Necessity is the mother of invention, and changes in climate often lead to changes in the bodies or behavior of species. So it would not be surprising if many human innovations are the result of having to adapt to a changing environment. However, a study at two sites in southern Africa indicates that stone age innovations don't coincide with climatic changes.
The Middle Stone Age sounds like it should be populated by Tolkien's dwarves, but is the name given to the period 280,000-50,000 years ago. At this point, humans living in southern Africa developed new technologies such as shell beads and sophisticated methods for attaching tips to spears and axes. Curiously, some of these advances were abandoned after less than 5,000 years. Paleontologists speculated they were inspired by the need to tackle a changing climate, and changes in the food supply that came with it.

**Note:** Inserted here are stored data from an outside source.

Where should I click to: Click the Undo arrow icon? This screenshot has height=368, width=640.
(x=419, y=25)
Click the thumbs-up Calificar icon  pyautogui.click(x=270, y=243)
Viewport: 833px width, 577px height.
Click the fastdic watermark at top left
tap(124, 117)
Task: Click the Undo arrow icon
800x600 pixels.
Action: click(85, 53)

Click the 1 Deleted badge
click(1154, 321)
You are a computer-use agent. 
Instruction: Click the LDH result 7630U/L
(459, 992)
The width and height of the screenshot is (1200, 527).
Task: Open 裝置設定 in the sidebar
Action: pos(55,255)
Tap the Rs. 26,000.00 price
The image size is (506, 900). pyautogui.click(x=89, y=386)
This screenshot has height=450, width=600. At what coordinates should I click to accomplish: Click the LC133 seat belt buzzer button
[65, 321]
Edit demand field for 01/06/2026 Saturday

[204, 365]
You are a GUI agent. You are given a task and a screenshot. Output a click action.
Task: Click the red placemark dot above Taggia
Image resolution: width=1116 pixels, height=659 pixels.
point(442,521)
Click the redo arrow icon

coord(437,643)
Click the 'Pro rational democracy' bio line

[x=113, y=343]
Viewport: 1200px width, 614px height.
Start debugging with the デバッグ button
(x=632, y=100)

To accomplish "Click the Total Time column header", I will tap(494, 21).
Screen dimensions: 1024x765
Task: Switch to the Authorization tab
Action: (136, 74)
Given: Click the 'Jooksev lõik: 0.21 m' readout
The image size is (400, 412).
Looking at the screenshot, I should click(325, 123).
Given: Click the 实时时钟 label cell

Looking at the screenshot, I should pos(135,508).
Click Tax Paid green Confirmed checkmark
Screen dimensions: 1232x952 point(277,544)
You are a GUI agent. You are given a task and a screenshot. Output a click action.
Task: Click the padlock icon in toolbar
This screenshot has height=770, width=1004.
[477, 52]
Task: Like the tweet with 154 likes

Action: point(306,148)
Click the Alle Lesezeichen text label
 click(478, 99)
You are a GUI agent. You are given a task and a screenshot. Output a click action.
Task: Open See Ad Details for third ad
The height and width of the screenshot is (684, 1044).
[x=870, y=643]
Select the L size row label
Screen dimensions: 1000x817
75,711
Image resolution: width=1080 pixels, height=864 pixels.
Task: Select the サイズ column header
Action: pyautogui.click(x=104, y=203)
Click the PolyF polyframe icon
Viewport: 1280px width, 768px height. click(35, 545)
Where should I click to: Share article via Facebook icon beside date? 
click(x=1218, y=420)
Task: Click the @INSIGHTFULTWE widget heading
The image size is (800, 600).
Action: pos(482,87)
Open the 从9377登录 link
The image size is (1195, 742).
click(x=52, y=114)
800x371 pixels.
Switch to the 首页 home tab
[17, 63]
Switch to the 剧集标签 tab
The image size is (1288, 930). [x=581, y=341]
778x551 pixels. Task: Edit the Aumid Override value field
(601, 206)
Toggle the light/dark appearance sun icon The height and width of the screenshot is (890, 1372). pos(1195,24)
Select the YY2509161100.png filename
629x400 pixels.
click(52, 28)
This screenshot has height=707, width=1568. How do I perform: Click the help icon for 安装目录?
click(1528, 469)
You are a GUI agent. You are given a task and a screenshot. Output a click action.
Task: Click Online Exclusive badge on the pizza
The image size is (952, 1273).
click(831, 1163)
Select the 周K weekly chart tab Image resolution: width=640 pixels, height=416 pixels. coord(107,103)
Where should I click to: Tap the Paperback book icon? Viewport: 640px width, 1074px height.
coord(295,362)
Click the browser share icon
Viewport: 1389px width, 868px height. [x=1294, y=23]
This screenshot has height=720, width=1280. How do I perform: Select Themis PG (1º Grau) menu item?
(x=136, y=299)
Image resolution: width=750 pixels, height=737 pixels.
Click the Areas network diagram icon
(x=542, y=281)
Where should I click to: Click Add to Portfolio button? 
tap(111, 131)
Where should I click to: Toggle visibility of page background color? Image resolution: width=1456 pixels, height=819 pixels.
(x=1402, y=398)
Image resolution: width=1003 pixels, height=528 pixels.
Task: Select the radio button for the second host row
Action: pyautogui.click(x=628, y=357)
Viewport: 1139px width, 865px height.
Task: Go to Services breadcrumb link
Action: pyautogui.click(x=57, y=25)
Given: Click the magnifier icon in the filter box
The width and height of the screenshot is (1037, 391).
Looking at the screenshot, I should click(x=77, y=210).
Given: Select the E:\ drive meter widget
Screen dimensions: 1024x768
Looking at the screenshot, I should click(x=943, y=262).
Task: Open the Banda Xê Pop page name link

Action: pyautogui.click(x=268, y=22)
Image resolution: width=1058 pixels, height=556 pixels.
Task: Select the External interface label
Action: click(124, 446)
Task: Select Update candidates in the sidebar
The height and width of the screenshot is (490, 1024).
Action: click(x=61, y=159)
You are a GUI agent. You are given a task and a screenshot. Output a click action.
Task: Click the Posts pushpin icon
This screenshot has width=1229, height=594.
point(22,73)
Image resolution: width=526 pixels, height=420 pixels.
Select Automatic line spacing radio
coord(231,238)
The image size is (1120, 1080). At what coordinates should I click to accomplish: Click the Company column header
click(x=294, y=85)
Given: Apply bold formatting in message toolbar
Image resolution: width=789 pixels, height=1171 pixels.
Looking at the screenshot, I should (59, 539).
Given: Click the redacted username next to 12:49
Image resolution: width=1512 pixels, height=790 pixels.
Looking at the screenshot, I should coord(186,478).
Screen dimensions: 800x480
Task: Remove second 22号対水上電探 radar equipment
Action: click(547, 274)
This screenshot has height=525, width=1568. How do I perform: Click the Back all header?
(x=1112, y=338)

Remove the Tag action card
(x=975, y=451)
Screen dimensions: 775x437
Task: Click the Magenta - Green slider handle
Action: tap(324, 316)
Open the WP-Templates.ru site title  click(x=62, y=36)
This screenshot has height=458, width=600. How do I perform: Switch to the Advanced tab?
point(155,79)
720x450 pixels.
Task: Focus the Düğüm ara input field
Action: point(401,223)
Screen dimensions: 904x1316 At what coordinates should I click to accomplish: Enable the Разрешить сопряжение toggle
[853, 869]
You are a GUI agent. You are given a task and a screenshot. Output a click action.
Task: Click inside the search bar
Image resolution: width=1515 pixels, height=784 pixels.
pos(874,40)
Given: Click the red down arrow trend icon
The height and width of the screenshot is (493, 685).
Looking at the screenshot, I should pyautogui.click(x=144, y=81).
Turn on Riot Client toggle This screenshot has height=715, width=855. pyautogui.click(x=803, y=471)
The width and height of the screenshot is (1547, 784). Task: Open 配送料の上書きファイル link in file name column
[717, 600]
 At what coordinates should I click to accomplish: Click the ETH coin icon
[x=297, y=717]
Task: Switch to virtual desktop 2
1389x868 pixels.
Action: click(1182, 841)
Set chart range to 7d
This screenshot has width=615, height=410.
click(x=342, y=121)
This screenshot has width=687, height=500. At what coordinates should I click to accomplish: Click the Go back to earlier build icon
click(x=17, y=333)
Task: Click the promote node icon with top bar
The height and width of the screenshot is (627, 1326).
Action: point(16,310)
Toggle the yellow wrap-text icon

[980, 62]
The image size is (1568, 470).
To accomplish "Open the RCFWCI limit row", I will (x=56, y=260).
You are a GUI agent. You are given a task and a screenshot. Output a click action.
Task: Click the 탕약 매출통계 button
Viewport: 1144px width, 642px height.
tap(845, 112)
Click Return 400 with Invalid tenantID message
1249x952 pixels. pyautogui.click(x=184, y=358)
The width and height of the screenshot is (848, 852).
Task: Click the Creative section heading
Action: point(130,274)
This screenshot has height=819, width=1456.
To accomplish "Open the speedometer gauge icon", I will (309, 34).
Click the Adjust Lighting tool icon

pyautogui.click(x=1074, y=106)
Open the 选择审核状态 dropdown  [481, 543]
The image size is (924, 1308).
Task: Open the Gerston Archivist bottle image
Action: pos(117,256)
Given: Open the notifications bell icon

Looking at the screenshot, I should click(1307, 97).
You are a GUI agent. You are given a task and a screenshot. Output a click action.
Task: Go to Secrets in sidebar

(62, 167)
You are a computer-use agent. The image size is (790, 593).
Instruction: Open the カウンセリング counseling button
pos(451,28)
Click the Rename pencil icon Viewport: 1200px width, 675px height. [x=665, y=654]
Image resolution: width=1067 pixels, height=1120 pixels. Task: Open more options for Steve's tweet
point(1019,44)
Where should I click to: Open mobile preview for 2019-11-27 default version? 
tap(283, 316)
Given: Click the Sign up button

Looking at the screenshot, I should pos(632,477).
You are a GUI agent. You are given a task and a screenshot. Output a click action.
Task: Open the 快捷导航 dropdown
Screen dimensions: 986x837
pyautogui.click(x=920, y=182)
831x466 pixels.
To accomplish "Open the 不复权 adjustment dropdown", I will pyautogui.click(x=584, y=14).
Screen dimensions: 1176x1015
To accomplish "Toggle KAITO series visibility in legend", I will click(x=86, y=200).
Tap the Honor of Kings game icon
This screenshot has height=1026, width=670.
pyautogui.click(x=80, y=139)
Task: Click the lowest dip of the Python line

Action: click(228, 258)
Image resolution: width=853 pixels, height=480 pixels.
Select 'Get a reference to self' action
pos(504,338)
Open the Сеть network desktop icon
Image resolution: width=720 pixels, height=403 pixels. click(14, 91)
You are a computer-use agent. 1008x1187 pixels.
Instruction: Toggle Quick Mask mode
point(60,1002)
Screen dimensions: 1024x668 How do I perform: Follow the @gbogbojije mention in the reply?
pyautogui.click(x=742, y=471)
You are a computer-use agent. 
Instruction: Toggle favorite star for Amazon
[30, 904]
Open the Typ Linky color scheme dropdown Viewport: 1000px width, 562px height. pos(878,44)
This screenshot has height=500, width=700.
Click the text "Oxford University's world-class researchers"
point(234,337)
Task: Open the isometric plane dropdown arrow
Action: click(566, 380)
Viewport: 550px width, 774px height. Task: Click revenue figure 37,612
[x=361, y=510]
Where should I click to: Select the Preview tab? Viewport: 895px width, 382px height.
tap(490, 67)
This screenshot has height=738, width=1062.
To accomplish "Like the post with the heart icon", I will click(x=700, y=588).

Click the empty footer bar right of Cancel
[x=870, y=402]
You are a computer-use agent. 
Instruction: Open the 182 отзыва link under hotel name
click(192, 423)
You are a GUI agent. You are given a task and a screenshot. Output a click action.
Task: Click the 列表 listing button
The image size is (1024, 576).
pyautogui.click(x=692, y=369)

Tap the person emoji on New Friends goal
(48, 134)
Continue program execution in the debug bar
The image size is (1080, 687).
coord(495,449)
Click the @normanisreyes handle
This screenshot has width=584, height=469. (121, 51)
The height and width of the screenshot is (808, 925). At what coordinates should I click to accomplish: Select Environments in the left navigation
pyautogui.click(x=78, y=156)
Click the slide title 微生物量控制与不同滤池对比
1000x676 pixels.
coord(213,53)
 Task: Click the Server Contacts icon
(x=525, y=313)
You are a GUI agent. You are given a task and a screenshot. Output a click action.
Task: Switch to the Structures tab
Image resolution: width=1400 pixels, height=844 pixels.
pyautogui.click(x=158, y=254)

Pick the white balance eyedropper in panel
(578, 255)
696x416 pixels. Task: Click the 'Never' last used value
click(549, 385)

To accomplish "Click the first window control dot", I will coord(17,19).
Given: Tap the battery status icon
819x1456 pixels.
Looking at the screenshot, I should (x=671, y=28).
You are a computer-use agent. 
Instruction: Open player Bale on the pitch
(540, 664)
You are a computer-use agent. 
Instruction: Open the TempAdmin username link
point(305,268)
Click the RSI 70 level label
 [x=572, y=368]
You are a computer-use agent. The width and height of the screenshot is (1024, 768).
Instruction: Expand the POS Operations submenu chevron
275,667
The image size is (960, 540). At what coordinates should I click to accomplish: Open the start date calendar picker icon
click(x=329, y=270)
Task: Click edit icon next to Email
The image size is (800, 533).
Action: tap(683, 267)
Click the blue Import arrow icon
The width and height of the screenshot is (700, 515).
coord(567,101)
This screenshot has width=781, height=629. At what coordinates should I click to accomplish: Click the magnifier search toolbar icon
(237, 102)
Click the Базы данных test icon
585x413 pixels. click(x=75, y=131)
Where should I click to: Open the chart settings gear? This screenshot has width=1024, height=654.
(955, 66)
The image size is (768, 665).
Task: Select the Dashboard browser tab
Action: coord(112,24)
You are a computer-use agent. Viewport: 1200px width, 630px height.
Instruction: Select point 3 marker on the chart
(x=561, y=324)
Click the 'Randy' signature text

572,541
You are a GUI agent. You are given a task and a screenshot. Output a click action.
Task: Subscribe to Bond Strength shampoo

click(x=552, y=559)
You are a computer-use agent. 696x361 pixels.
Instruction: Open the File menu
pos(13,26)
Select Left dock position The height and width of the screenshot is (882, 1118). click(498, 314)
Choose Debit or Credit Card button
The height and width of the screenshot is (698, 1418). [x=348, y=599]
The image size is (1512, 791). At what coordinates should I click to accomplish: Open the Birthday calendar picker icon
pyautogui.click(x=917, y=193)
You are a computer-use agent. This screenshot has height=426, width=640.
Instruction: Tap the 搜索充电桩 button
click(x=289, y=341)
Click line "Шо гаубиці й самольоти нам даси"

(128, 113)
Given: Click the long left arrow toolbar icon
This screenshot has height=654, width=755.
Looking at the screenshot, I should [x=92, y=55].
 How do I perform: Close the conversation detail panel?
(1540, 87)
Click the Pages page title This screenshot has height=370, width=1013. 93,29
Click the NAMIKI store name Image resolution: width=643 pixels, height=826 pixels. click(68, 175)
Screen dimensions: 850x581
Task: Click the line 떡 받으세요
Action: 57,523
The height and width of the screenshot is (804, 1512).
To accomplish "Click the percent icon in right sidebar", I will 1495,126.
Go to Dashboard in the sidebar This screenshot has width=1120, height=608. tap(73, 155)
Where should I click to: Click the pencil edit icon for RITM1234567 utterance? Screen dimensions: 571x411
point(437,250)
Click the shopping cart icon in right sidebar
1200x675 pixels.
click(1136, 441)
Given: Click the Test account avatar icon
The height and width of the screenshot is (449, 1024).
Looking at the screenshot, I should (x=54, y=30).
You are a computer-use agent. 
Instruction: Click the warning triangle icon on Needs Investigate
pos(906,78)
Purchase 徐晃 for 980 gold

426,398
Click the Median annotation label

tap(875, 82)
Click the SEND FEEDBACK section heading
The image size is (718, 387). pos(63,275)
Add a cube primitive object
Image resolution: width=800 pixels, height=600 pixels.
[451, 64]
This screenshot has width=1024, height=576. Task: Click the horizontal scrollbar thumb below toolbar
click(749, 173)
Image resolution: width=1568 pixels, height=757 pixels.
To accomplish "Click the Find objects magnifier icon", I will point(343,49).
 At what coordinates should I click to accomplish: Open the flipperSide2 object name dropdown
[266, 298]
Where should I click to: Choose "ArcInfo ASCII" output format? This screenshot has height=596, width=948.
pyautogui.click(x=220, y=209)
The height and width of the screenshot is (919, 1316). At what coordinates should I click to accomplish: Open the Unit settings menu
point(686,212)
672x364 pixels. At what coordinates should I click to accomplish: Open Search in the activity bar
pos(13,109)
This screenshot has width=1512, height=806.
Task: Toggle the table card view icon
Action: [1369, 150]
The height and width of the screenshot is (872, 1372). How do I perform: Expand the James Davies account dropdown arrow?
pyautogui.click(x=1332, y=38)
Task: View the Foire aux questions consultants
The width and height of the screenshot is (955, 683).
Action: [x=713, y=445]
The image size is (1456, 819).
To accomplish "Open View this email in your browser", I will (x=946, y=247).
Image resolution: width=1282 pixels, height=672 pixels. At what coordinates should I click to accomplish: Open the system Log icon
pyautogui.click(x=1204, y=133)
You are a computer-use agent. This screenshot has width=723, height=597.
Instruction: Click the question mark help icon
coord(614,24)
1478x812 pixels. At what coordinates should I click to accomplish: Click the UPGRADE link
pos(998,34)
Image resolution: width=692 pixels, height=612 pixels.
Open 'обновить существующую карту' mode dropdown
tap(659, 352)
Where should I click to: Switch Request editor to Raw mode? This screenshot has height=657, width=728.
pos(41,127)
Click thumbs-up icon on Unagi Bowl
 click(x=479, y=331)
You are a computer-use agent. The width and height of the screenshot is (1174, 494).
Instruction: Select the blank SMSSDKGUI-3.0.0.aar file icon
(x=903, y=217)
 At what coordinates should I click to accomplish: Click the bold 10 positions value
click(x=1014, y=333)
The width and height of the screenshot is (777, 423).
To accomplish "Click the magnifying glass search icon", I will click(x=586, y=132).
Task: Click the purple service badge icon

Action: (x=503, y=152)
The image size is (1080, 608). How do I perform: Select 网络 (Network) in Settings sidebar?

However, University of Oxford PhD student Patrick Roberts studied remains left in Blombos Cave, South Africa between 98,000 and 73,000 years ago, and nearby Klipdrift Shelter 72,000-59,000 years before now. He tracked the climate using ratios of carbon and oxygen isotopes from ostrich eggshells deposited at the sites, and his findings contradict the theory.
Stratigraphic layers from cave sites in South Africa, including some of the specimens found there. Roberts et al/PLOS One
Ostrich eggs make a mighty omelet, and have been a favorite food for hunter-gatherers in southern Africa, with the egg shells left at many sites. In PLOS One, Roberts and his co-authors write: “Ostriches are opportunistic mixed-feeders and are one of very few animals known to eat C3, C4, and CAM vegetation,” referring to the photosynthesis pathways of plants. “They also show no particular preference for any of these groups,” the paper continues, so what they eat changes with climatic conditions.
Ostrich eggshells provide an indication of the mother's diet. When rain falls all year round C4 plants flourish, and leave with them a large concentration of carbon-13 in the eggshells of birds that consume them, compared to the eras dominated by winter rainfall and C3 plants. Meanwhile, oxygen-18 concentrations are inversely related to the humidity during the ostrich breeding season. Roberts took the average of 7-12 eggs in each stratigraphic layer to get a more accurate picture than past studies, which used smaller samples.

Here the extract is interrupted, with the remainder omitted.